>> start Data to process

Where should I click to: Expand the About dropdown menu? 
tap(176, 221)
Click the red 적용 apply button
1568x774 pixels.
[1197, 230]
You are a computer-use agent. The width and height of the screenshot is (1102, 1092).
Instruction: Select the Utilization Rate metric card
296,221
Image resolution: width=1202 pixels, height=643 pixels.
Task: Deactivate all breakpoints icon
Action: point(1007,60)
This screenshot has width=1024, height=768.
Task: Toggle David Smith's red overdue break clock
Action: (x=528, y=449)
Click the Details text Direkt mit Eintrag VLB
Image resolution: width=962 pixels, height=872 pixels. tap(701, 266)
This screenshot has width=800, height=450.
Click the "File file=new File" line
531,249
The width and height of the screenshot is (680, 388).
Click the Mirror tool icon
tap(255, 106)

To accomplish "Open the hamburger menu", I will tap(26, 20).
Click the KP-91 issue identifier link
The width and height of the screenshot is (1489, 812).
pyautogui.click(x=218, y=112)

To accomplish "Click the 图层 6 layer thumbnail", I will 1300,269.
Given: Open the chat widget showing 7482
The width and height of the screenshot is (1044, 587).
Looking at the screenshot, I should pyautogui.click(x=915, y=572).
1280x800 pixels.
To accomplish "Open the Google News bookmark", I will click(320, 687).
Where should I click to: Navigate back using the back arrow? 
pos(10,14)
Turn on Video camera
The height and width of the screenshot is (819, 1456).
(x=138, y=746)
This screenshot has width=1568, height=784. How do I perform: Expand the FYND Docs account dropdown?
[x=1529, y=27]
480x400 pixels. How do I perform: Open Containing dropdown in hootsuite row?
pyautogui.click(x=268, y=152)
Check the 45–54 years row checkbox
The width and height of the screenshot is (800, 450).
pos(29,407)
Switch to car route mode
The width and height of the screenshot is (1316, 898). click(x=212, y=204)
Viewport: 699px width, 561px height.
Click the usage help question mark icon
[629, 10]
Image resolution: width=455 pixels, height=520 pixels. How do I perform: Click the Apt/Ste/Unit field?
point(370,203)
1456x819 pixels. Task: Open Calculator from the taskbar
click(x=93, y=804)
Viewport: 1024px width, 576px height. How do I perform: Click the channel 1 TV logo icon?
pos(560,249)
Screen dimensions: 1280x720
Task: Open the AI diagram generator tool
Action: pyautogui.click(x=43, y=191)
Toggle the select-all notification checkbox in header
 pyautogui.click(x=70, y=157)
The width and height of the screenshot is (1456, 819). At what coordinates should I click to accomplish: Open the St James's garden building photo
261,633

>> end Data to process

▶ To be done
Format every line of the listing above as a Markdown table with the columns Row and Line. Number each row and leave out the blank lines.

▶ Correct result
| Row | Line |
|---|---|
| 1 | Where should I click to: Expand the About dropdown menu?  |
| 2 | tap(176, 221) |
| 3 | Click the red 적용 apply button |
| 4 | 1568x774 pixels. |
| 5 | [1197, 230] |
| 6 | You are a computer-use agent. The width and height of the screenshot is (1102, 1092). |
| 7 | Instruction: Select the Utilization Rate metric card |
| 8 | 296,221 |
| 9 | Image resolution: width=1202 pixels, height=643 pixels. |
| 10 | Task: Deactivate all breakpoints icon |
| 11 | Action: point(1007,60) |
| 12 | This screenshot has width=1024, height=768. |
| 13 | Task: Toggle David Smith's red overdue break clock |
| 14 | Action: (x=528, y=449) |
| 15 | Click the Details text Direkt mit Eintrag VLB |
| 16 | Image resolution: width=962 pixels, height=872 pixels. tap(701, 266) |
| 17 | This screenshot has width=800, height=450. |
| 18 | Click the "File file=new File" line |
| 19 | 531,249 |
| 20 | The width and height of the screenshot is (680, 388). |
| 21 | Click the Mirror tool icon |
| 22 | tap(255, 106) |
| 23 | To accomplish "Open the hamburger menu", I will tap(26, 20). |
| 24 | Click the KP-91 issue identifier link |
| 25 | The width and height of the screenshot is (1489, 812). |
| 26 | pyautogui.click(x=218, y=112) |
| 27 | To accomplish "Click the 图层 6 layer thumbnail", I will 1300,269. |
| 28 | Given: Open the chat widget showing 7482 |
| 29 | The width and height of the screenshot is (1044, 587). |
| 30 | Looking at the screenshot, I should pyautogui.click(x=915, y=572). |
| 31 | 1280x800 pixels. |
| 32 | To accomplish "Open the Google News bookmark", I will click(320, 687). |
| 33 | Where should I click to: Navigate back using the back arrow?  |
| 34 | pos(10,14) |
| 35 | Turn on Video camera |
| 36 | The height and width of the screenshot is (819, 1456). |
| 37 | (x=138, y=746) |
| 38 | This screenshot has width=1568, height=784. How do I perform: Expand the FYND Docs account dropdown? |
| 39 | [x=1529, y=27] |
| 40 | 480x400 pixels. How do I perform: Open Containing dropdown in hootsuite row? |
| 41 | pyautogui.click(x=268, y=152) |
| 42 | Check the 45–54 years row checkbox |
| 43 | The width and height of the screenshot is (800, 450). |
| 44 | pos(29,407) |
| 45 | Switch to car route mode |
| 46 | The width and height of the screenshot is (1316, 898). click(x=212, y=204) |
| 47 | Viewport: 699px width, 561px height. |
| 48 | Click the usage help question mark icon |
| 49 | [629, 10] |
| 50 | Image resolution: width=455 pixels, height=520 pixels. How do I perform: Click the Apt/Ste/Unit field? |
| 51 | point(370,203) |
| 52 | 1456x819 pixels. Task: Open Calculator from the taskbar |
| 53 | click(x=93, y=804) |
| 54 | Viewport: 1024px width, 576px height. How do I perform: Click the channel 1 TV logo icon? |
| 55 | pos(560,249) |
| 56 | Screen dimensions: 1280x720 |
| 57 | Task: Open the AI diagram generator tool |
| 58 | Action: pyautogui.click(x=43, y=191) |
| 59 | Toggle the select-all notification checkbox in header |
| 60 |  pyautogui.click(x=70, y=157) |
| 61 | The width and height of the screenshot is (1456, 819). At what coordinates should I click to accomplish: Open the St James's garden building photo |
| 62 | 261,633 |